Senitment Analysis
Insights
![](images/banks.webp)
Twitter has over 300 million active monthly users and so it is perfect avenue for a company to gain valuable social media insights. Analysing tweet sentiment can help an organization to monitor its brand, avoid crises, improve customer experience, products, and services, and ensure better target marketing.
The Absa twitter dataset was provided to us for this project. After loading the data, I extracted the cells that contained phrases related to Absa and any technological innovations in the banking space and I created a dataframe that consisted of only the ‘extract’ column, which was the column that contained the relevant tweets. I then cleaned this column by removing userhandles, hashtags, ‘RT’s, links, punctuations, contractions, special characters, numbers and stopwords. This clean data was then placed in a new column, ‘clean_tweets’ and I then dropped the ‘extract’ column was. I then created a dictionary that contained verbs, adverbs, nouns, and adjectives and defined a new function ‘token_stop_pos’ to tokenize the data, i.e., convert those tweets into small bits of data. This tokenized data was then put in the ‘POS tagged’ column and words were then tagged as either verbs, nouns, adverbs, or adjectives. I then defined the lemmatize function to get the root words of the words in the ‘POS tagged’ column.
I performed two WordCloud visualisations. The first one, shown below, displays all the commonly used words in the ‘clean_tweets’ column.
After examining this visualisation, I cleaned the data some more by removing all the words in the WordCloud that were not related to Absa and its technological innovations, e.g., lockdown, Kaizer Chiefs, etc. I then ran a second visualization to ensure that the data cleaning worked.
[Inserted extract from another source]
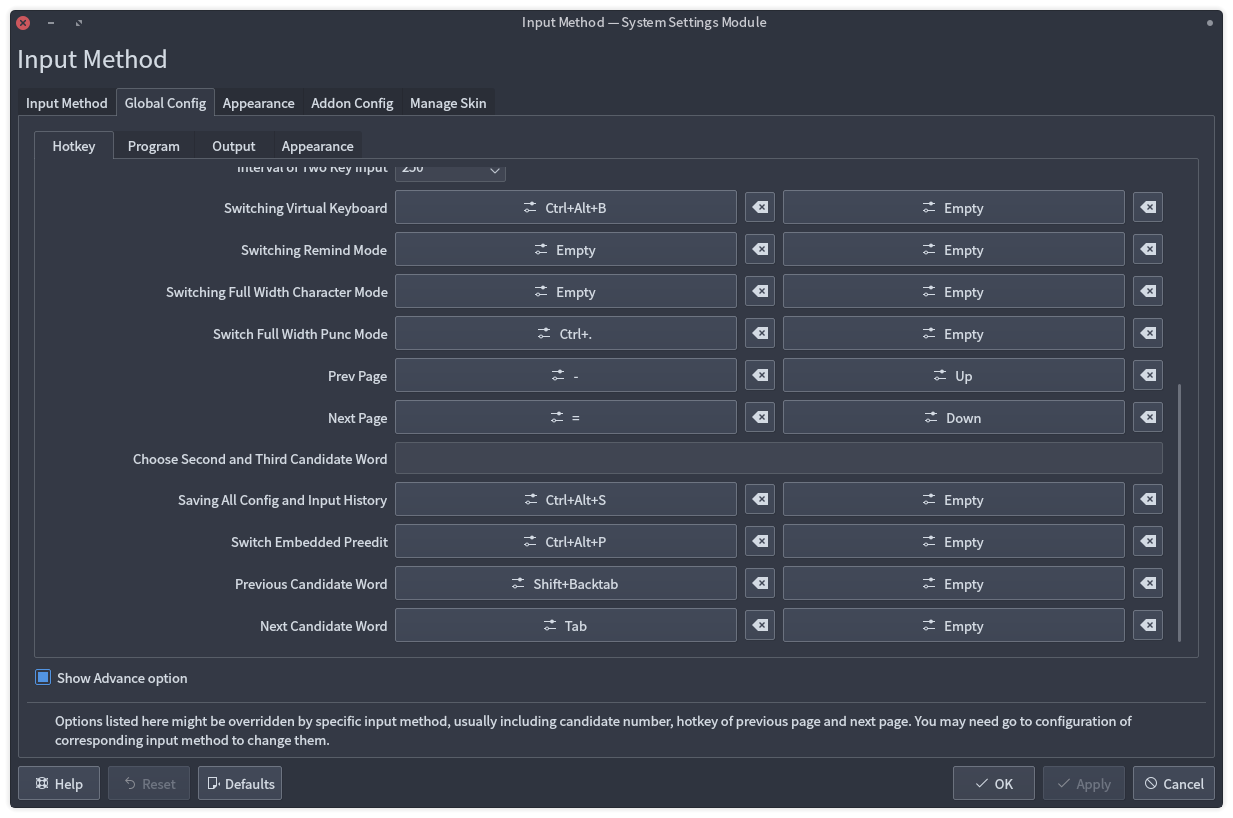
Task: Open the Help button
Action: point(59,784)
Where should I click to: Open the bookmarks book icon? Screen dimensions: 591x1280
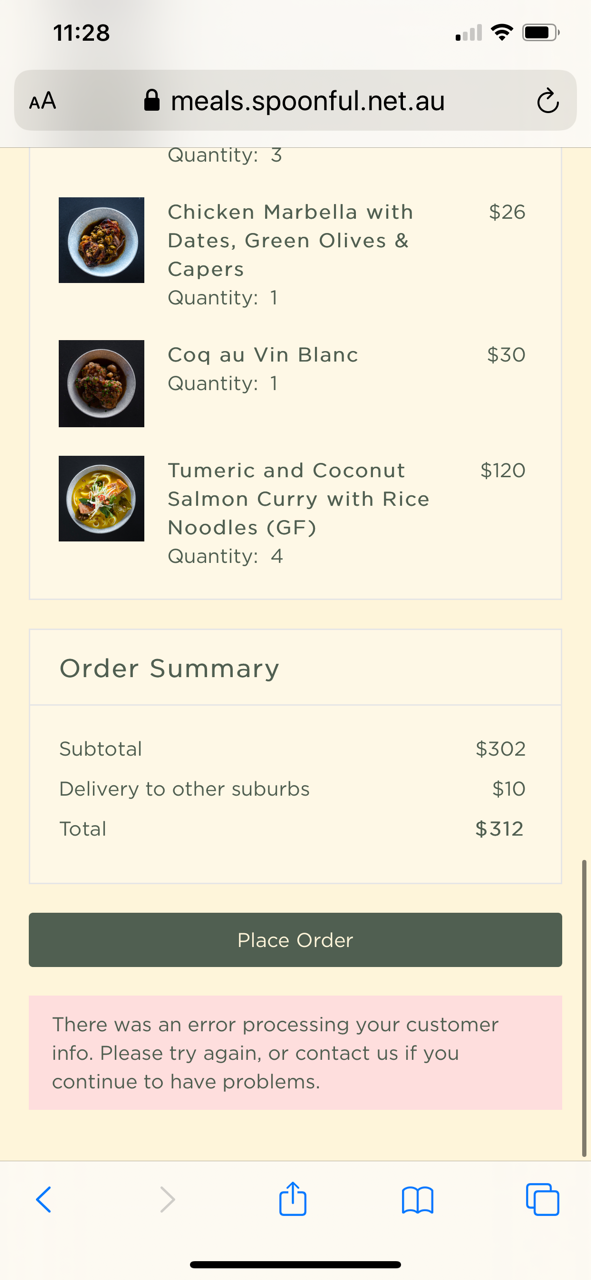tap(417, 1200)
Once certain that data was sufficiently clean, I checked the subjectivity and polarity of the tweets and created corresponding columns in the dataframe to house the outputs. I added the ‘analysis’ column in the dataframe which showed whether a tweet was negative, positive, or neutral. I used the ‘analysis’ column to create a bar graph and after computing the percentages of the positive, negative, and neutral tweets I was then able to create a pie chart.
The analysis showed that 20.1% of tweets were positive with regards to Absa while 10.9% were negative and the remaining, 69%, were neutral. The high volume of neutral tweets points towards some of the limitations inherent in sentiment analysis using natural language processing. These may be cause by unrecognized abbreviations or the use of languages that the algorithm does not recognize or are not available. Be this as it may, actionable insights were gained in this endeavour. By diving deeper and creating WordClouds of the negative tweets, I was able to see what words or phrases were used in those tweets. For example, words such as long, charge, service, and time appeared quite prominently on the WordCloud. This may allude to customers having issues with consultants taking a long time to respond or resolve issue, issues with fees charged or the quality of customer services.
With this in hand, Absa is at a position to improve their customer experience and in so doing add more value to their clients.